▶ _REQUIREMENT A_:
In the account of King Josiah, how many darts struck the king in the fight with the Egyptians?
▶ _REQUIREMENT B_:
Write out the account of King Josiah from "His first step" up to and including "the enemy. (118)", replacing "compassion" with "pity".
▶ _REQUIREMENT C_:
Please continue the account of King Josiah from where it stops.

That the full measure of punishment was not meted out to Amon his evil deeds were such that he should have forfeited his share in the world to come was due to the circumstance that he had a pious and righteous son. (113) Josiah offers a shining model of true, sincere repentance. (114) Though at first he followed in the footsteps of his father Amon, he soon gave up the ways of wickedness, and became one of the most pious kings of Israel, whose chief undertaking was the effort to bring the whole people back to the true faith. It dates from the time when a copy of the Torah was found in the Temple, a copy that had escaped the holocaust kindled by his father and predecessor Amon for the purpose of exterminating the Holy Scriptures. (115) When he opened the Scriptures, the first verse to strike his eye was the one in Deuteronomy: "The Lord shall bring thee and thy king into exile, unto a nation which thou hast not known." Josiah feared this doom of exile was impending, and he sought to conciliate God through the reform of his people. (116)

His first step was to enlist the intercession of the prophets in his behalf. He addressed his request, not to Jeremiah, but to the prophetess Huldah, knowing that women are more easily moved to compassion. As Jeremiah was a kinsman of the prophetess their common ancestors were Joshua and Rahab the king felt no apprehension that the prophet take his preference for Huldah amiss. The proud, dignified answer of the prophetess was, that the misfortune could not be averted from Israel, but the destruction of the Temple, she continued consolingly, would not happen until after the death of Josiah. (117) In view of the imminent destruction of the Temple, Josiah hid the holy Ark and all its appurtenances, in order to guard them against desecration at the hands of the enemy. (118)

The efforts of the king in behalf of God and His law found no echo with the great majority of the people. Though the king was successful in preventing the worship of idols in public, his subjects knew how to deceive him. Josiah sent out his pious sympathizers to inspect the houses of the people, and he was satisfied with their report, that they had found no idols, not suspecting that the recreant people has fastened half an image on each wing of the doors, so that the inmates faced their household idols as they closed the door upon Josiah's inspectors.

This godless generation contemporaneous with Josiah was to blame for his death. When King Pharaoh, in his campaign against the Assyrians, wanted to travel through Palestine, Jeremiah advised the king not to deny the Egyptians the passage through his land. He cited a prophecy by his teacher Isaiah, who had foreseen the war between Assyria and Egypt. But Josiah retorted: "Moses, thy teacher's teacher, spake: 'I will give peace in the land, and no sword shall go through your land,' not even the sword that is not raised against Israel with hostile intent." The king, innocent of the deception practiced by the people, knew not that they were idol worshippers, to whom the promises of the Torah have no application. In the engagement that ensued between the Jews and the Egyptians, no less than three hundred darts struck the king. In his death agony he uttered no word of complaint; he only said: "The Lord is righteous, for I have rebelled against His commandment," thus admitting his guilt in not having heeded the advice of the prophet. (119)

▶ _COLLECTED MATERIAL_:
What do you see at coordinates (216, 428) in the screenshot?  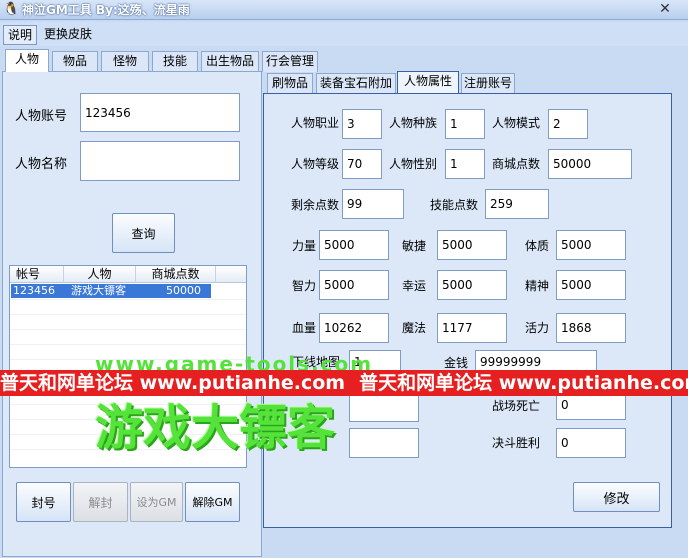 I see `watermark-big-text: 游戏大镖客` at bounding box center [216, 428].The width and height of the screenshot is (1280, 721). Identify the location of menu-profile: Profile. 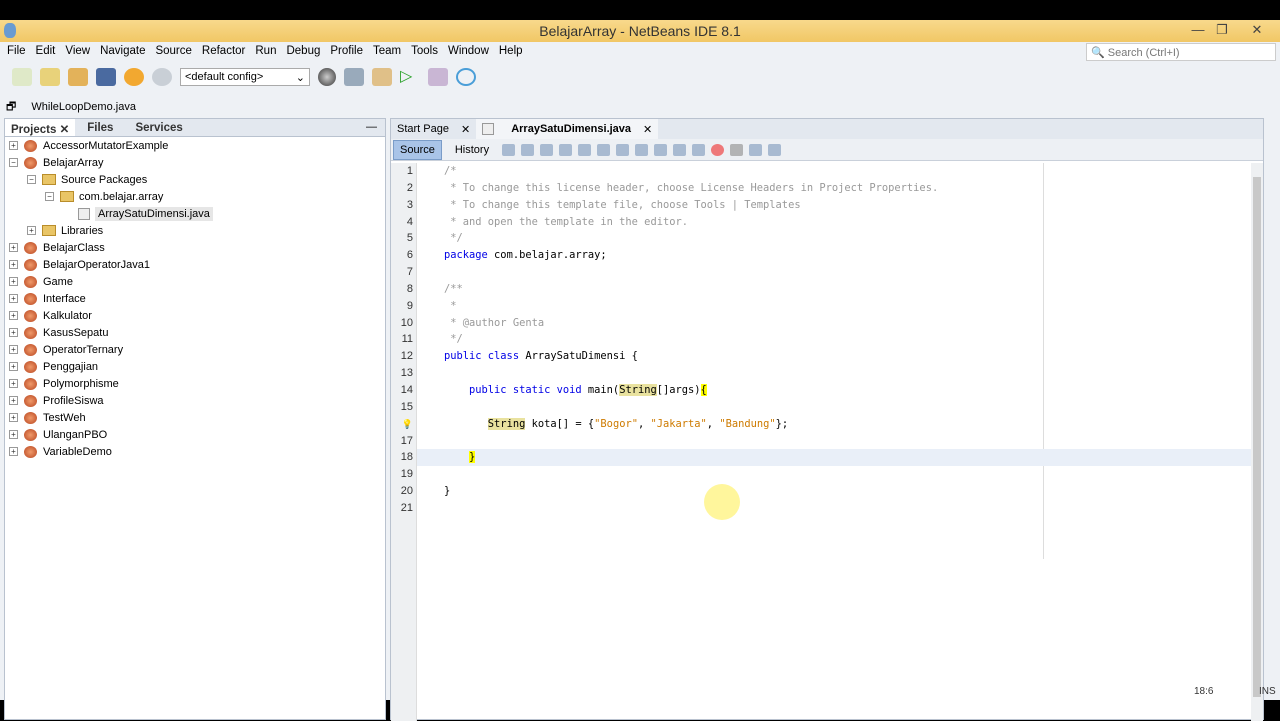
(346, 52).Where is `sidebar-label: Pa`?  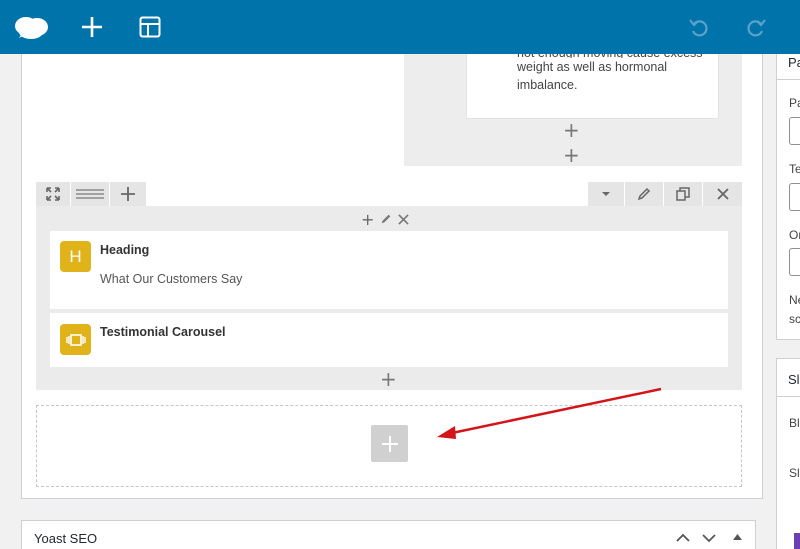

▶ _WRITTEN RESPONSE A_:
Three hundred darts.

▶ _WRITTEN RESPONSE B_:
His first step was to enlist the intercession of the prophets in his behalf. He addressed his request, not to Jeremiah, but to the prophetess Huldah, knowing that women are more easily moved to pity. As Jeremiah was a kinsman of the prophetess their common ancestors were Joshua and Rahab the king felt no apprehension that the prophet take his preference for Huldah amiss. The proud, dignified answer of the prophetess was, that the misfortune could not be averted from Israel, but the destruction of the Temple, she continued consolingly, would not happen until after the death of Josiah. (117) In view of the imminent destruction of the Temple, Josiah hid the holy Ark and all its appurtenances, in order to guard them against desecration at the hands of the enemy. (118)

▶ _WRITTEN RESPONSE C_:
So ended the days of this just king after a brilliant career, the only king since Solomon to rule over both Judah and Israel, for Jeremiah had brought back to Palestine the ten exiled tribes of the north, and made them subject to Josiah. (120) The mourning for him was profound. (121) Even Jeremiah perpetuated his memory in his Lamentations. (122)

Pharaoh of Egypt was not permitted to enjoy the results of his victory to the full, for it was soon after this that, in attempting to ascend the wondrous throne of Solomon, he was stuck down by the lions and rendered lame by the blow. (123)

The people put Jehoahaz on the throne of Judah to succeed Josiah, though his brother Jehoiakim was the older by two years. To silence the legitimate claims of Jehoiakim, the new king underwent the ceremony of anointing. (124) But his reign was very brief. At the end of three months Pharaoh carried him off into exile in Egypt, and Jehoiakim ruled in his stead.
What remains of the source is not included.